Example of Response Header from our Sample Petstore API
1 "Content-Type": {
2 "description": "The MIME type of the body of the request",
3 "schema": {
4 "type": "string"
5 },
6 "example": "application/json"
7 }
8 }
9 }STATUS CODES:
When you send a request, the API returns a response. Now the response may not always be what you expected. Since an API always returns a response whether bad or good, Status codes are a necessity. Status codes are numbers that help you diagnose the situation of your responses.
Here is a well-explained list of status codes:
1xx: Informational
- 100 Continue: The server has received the request headers, and the client should proceed to send the request body.
- 101 Switching Protocols: The server is switching protocols as requested by the client.
2xx: Success
- 200 OK: The request was successful, and the server returned the requested data.
- 201 Created: The request was successful, and a new resource was created.
- 202 Accepted: The request has been accepted for processing, but the processing is not yet complete.
- 204 No Content: The request was successful, but there is no content to send in the response.
3xx: Redirection
- 301 Moved Permanently: The resource has been moved to a new URL permanently.
- 302 Found: The resource has been temporarily moved to a different URL.
- 303 See Other: The response to the request can be found at another URL using a GET method.

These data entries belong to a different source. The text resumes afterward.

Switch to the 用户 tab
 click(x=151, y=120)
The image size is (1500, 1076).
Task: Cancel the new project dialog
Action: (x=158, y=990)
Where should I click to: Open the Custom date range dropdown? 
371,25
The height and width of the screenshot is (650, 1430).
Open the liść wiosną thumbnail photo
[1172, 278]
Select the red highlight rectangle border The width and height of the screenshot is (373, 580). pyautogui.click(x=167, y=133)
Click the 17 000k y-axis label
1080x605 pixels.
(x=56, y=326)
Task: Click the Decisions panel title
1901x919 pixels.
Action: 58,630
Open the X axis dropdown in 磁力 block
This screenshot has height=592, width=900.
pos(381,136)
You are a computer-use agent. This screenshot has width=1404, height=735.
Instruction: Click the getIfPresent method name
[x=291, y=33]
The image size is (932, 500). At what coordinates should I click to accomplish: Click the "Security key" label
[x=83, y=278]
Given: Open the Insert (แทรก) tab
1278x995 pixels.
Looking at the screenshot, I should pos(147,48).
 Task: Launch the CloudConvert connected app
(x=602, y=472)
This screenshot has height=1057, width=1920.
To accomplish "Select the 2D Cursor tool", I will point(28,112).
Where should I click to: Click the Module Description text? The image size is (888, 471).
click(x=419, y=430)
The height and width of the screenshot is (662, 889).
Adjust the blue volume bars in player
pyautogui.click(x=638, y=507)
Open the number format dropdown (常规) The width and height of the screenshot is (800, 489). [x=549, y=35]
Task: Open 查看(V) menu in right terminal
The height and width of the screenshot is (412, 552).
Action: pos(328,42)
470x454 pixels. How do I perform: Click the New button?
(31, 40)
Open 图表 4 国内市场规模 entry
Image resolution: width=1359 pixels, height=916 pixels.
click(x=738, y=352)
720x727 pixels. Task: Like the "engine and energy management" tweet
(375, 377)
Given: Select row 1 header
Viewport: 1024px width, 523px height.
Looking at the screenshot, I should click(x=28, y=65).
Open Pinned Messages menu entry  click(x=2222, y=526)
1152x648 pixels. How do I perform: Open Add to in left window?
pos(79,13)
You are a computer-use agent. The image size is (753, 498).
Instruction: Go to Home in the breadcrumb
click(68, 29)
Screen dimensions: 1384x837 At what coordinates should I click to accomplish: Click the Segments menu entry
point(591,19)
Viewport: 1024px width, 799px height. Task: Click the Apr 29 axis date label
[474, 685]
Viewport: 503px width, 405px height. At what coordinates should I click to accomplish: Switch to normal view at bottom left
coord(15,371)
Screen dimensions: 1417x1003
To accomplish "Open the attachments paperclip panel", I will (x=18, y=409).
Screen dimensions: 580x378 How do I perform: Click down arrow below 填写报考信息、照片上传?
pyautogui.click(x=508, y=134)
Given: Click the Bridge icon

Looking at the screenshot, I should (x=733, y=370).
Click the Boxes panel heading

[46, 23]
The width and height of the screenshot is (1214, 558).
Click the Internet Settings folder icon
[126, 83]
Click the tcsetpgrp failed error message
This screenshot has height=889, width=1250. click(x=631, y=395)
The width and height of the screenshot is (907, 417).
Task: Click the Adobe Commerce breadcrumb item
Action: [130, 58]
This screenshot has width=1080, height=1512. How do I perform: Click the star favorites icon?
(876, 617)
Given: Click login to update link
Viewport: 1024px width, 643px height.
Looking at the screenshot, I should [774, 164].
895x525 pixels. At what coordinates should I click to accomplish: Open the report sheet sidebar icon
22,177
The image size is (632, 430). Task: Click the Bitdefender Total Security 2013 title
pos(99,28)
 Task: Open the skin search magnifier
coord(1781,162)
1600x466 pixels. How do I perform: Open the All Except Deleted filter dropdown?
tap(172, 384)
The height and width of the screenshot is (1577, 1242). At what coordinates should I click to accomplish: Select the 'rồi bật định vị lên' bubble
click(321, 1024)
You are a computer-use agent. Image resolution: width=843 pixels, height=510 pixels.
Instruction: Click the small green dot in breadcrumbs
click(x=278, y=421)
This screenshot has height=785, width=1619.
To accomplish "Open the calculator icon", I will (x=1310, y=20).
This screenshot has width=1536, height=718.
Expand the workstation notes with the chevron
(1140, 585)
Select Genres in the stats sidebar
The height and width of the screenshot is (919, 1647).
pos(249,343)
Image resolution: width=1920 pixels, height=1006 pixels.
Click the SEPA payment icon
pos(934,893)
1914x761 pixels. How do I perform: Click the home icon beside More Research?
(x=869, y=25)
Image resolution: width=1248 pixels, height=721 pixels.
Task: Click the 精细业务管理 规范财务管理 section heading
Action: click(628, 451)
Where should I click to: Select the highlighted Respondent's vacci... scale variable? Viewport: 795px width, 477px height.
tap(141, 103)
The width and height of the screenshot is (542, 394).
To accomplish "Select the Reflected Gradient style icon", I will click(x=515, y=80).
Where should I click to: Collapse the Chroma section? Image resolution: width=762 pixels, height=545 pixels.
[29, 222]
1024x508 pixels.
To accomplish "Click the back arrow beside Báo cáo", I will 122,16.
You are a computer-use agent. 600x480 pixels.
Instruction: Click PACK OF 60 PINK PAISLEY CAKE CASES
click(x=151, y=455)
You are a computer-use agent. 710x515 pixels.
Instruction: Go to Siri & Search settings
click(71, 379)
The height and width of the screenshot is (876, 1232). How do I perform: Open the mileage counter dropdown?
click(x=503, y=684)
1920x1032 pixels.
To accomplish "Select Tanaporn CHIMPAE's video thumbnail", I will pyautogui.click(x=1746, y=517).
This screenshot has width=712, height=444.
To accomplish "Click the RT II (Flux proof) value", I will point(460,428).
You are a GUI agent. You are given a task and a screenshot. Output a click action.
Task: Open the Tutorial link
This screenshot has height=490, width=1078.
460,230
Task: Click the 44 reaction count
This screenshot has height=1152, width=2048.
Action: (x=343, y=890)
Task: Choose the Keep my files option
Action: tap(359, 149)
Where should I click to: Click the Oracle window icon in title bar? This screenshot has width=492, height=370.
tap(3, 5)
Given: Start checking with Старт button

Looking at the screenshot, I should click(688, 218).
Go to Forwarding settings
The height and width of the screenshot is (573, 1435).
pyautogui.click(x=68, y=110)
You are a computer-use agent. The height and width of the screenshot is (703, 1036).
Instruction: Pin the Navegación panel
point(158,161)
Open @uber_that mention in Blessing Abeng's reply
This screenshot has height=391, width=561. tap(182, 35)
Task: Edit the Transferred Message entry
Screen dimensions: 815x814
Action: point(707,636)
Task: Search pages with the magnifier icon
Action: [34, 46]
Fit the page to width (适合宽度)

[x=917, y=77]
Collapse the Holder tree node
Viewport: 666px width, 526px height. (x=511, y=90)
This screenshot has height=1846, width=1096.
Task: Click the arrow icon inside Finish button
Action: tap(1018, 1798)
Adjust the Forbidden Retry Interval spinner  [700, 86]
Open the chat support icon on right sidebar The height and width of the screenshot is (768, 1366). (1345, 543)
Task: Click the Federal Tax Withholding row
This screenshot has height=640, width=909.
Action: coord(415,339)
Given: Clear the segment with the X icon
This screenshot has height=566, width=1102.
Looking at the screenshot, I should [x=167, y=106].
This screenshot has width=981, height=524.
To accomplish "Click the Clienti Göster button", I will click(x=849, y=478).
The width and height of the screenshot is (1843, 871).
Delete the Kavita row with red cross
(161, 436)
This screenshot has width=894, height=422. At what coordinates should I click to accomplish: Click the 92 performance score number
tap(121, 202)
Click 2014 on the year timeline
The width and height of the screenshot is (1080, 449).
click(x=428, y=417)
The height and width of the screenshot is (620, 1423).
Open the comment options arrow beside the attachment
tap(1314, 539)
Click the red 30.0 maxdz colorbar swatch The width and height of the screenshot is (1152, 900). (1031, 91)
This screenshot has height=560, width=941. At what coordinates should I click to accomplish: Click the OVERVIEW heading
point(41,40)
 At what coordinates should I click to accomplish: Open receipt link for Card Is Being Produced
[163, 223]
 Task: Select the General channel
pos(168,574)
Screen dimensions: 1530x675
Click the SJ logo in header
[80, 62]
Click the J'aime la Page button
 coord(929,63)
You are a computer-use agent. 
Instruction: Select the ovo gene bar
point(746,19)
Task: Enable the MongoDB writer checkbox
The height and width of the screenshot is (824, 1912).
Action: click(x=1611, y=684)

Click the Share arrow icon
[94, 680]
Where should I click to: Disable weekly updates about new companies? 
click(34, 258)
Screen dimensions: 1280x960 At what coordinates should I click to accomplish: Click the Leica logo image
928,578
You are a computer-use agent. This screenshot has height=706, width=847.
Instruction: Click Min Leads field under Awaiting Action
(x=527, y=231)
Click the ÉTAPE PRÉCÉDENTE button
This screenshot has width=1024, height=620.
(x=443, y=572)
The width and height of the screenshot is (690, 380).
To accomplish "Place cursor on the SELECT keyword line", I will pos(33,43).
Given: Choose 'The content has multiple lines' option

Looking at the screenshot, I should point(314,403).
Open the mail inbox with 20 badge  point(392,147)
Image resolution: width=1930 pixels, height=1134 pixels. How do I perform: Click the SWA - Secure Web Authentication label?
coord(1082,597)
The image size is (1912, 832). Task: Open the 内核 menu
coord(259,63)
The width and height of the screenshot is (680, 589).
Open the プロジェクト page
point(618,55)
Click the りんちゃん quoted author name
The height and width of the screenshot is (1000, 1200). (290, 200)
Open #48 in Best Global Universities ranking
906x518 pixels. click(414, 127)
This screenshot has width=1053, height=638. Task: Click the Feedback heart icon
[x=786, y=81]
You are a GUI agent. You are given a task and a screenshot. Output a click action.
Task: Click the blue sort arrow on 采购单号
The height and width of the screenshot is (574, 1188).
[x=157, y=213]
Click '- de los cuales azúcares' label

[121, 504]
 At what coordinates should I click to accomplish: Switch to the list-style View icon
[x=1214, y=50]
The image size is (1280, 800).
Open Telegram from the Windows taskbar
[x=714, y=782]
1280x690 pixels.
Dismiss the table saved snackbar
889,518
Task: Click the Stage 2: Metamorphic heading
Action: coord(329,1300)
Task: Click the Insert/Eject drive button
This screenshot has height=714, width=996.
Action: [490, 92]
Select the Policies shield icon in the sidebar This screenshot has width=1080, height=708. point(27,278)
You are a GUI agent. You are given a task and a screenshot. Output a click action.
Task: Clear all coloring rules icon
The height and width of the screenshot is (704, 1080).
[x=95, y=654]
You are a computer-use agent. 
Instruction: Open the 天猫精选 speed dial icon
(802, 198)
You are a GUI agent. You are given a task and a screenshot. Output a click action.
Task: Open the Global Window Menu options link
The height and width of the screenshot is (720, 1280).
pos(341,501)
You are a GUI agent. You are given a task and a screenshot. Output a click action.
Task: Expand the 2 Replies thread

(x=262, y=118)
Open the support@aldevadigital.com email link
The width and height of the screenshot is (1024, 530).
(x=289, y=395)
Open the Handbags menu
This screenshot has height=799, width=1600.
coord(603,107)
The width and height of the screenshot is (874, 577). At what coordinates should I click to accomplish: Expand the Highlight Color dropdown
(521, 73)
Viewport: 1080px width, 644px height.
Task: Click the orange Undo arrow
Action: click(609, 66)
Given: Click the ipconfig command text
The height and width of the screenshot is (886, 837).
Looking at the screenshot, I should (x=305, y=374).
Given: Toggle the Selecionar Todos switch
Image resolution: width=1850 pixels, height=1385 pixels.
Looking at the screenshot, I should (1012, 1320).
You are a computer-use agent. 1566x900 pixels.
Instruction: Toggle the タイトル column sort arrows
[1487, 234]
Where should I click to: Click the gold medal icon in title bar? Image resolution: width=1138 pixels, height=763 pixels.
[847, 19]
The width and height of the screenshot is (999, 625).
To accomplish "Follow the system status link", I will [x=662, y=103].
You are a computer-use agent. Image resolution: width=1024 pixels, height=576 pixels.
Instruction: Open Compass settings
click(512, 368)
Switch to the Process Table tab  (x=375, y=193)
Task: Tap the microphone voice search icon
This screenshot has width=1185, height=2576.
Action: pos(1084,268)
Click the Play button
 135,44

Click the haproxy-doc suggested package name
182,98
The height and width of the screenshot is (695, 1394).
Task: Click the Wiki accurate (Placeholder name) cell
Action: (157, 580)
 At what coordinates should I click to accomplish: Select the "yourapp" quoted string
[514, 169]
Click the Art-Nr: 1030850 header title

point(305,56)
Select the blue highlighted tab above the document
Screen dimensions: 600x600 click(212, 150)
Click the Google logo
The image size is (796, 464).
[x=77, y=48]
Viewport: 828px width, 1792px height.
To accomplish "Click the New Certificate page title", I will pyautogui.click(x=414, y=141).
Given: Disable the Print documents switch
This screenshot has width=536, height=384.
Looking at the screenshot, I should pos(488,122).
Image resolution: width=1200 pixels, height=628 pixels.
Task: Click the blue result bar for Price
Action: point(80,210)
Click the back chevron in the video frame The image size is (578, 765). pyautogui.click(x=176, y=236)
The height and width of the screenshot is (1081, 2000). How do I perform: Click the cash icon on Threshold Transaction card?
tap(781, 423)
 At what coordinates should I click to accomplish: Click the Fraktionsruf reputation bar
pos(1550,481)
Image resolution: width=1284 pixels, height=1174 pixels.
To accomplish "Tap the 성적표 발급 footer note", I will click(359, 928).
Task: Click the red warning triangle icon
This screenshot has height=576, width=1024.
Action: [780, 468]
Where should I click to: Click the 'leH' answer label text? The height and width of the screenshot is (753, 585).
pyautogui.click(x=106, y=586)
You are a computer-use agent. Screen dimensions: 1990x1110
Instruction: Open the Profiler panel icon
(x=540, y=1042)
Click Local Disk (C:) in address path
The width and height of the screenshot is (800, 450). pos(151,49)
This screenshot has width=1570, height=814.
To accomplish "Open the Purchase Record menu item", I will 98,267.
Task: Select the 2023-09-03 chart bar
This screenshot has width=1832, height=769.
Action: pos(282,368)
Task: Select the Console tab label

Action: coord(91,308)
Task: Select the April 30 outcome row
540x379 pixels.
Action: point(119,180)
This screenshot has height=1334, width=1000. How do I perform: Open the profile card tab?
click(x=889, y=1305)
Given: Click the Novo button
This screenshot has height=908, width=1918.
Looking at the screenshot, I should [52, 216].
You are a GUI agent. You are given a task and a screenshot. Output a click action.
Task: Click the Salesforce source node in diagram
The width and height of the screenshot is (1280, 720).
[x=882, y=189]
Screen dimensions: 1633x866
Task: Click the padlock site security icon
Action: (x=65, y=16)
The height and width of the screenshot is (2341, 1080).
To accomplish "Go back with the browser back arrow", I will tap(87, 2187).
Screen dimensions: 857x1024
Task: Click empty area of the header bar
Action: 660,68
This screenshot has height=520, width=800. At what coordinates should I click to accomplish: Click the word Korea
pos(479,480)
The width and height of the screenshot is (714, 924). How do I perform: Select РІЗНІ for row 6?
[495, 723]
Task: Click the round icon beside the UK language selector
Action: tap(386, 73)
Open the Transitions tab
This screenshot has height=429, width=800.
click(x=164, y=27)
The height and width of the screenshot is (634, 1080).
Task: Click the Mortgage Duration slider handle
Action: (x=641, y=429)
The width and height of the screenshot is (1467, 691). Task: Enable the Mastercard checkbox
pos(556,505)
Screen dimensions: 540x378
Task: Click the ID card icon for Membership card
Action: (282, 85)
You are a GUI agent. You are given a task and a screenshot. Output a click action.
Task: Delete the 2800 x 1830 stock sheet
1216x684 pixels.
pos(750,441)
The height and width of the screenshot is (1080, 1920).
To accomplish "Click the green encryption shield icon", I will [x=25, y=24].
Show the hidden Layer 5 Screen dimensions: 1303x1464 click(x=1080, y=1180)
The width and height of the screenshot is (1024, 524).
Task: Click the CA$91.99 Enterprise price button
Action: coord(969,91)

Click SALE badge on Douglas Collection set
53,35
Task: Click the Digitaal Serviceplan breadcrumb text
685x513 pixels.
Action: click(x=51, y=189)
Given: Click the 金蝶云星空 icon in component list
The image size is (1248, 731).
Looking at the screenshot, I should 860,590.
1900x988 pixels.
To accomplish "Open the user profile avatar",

- 304 Not Modified: The resource has not been modified since the last request.
4xx: Client Errors
- 400 Bad Request: The server could not understand the request due to invalid syntax.
- 401 Unauthorized: Authentication is required and has failed or has not been provided.
- 403 Forbidden: The server understands the request but refuses to authorize it.
- 404 Not Found: The requested resource could not be found.
- 405 Method Not Allowed: The request method is not allowed for the resource.
- 409 Conflict: The request could not be completed due to a conflict with the current state of the resource.
- 413 Payload Too Large: The request is larger than the server is willing or able to process.
- 415 Unsupported Media Type: The media type of the request data is not supported by the server.
5xx: Server Errors
- 500 Internal Server Error: The server encountered an unexpected condition that prevented it from fulfilling the request.
- 501 Not Implemented: The server does not support the functionality required to fulfill the request.
- 502 Bad Gateway: The server, while acting as a gateway or proxy, received an invalid response from the upstream server.
- 503 Service Unavailable: The server is currently unable to handle the request due to temporary overloading or maintenance.
- 504 Gateway Timeout: The server did not receive a timely response from the upstream server it needed to access to complete the request.
- 505 HTTP Version Not Supported: The server does not support the HTTP protocol version that was used in the request.